Konu sevgi olunca; Ichigo'nun Rukia'dan hazetmediğini söyleyebilir miyiz?
İyi ama, onları bir araya getirmeyen, hayatlarındaki çift anlamlılık değil mi?
Çift anlamlı sözcüklerle arası iyi olmayan bir çocuktu. Küçüklüğünden beri. Onun için rol yapmak sahnede olup biterdi, hayata rol yaparak tutunanlar ise yalancı olabilirlerdi ancak. Birileri hep riyadan, ikiyüzlülükten, maskeler takmaktan bahsederdi. Onun hayatında maskelere yer yoktu, mutsuz olduğunda mutsuzum derdi.

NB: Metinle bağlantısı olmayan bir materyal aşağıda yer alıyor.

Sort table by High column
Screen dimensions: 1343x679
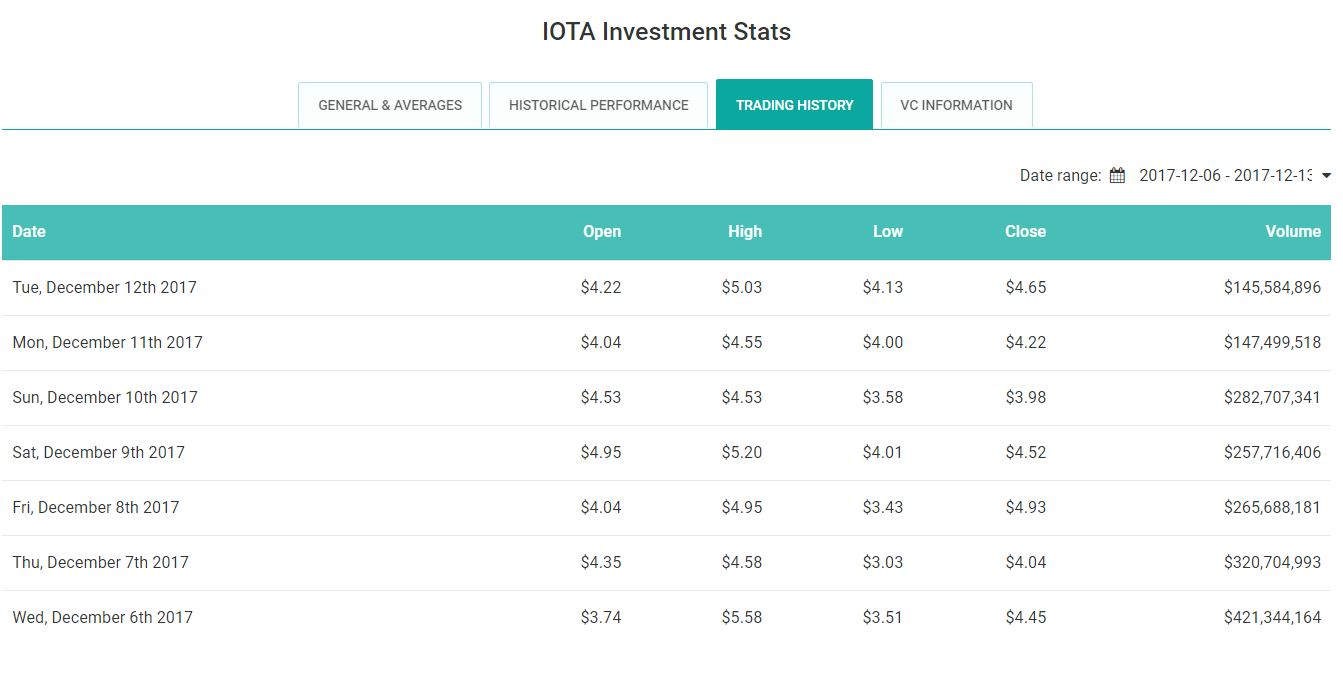click(744, 232)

Ve sık sık kaba şakalar yapardı, çünkü çok dürüst olmak gerekirdi kaba şakalar yapabilmek için.
Ve kaba şakalarda çift anlamlı sözcüklere yer yoktu.
Onun da kalbini kırarlardı ama o aldırmazdı. Sadece arkasını dönüp giderdi; gerçi kimi zaman giderken yine dürüstlüğünün tuttuğu olurdu.
Ona karşı dürüst olmanız yaralamazdı onu. “Tembel” diye suratına haykıramazdınız mesela, kendisi bilirdi ne kadar tembel olduğunu. O yüzden “Başkaları daha çok çalışıyor” dediğinizde ona tembel demeye çalıştığınızı anlamaz, sadece bir durum tespiti yaptığınızı zannederdi.
Eskiden mısralar değil, dörtlükler bile yetmezdi onun dürüstlüğünden damlayan satırları almaya. Şiirlerini gösterdiği arkadaşlarının ona “Neden şiir yazıyorsun ki?” diye sormaları üzerdi en çok onu. Oysa hayatında o kadar çift anlamı sözcük işitecek, o kadar çok maske takan insan görecekti ki, dörtlükler değil ikilikler yetecekti derdini anlatmaya:
Hayır, sizi sevmiyorum bayağılıkların fahişesi,Siz de aşkıma layık değilsiniz, soyluluğun abidesi…
Gökten üç elma düşerse kafasını korumaya kalkardı. O ağacın altını, karınca yuvasını bozduğu için hatırlayıp anardı. Senede bir gün, Kabotaj Bayramı’ndaki yağlı direk yarışlarında buluşurdu çocukluğuyla. Kapılarını açardı birileri sonuna kadar, o cereyan yapmasın diye örterdi; annesi öyle tembihlemişti.
Onun hayatında çift anlamlı sözcüklere yer yoktu. Renklere, seslere, dokunmalara ve öpmelere belki.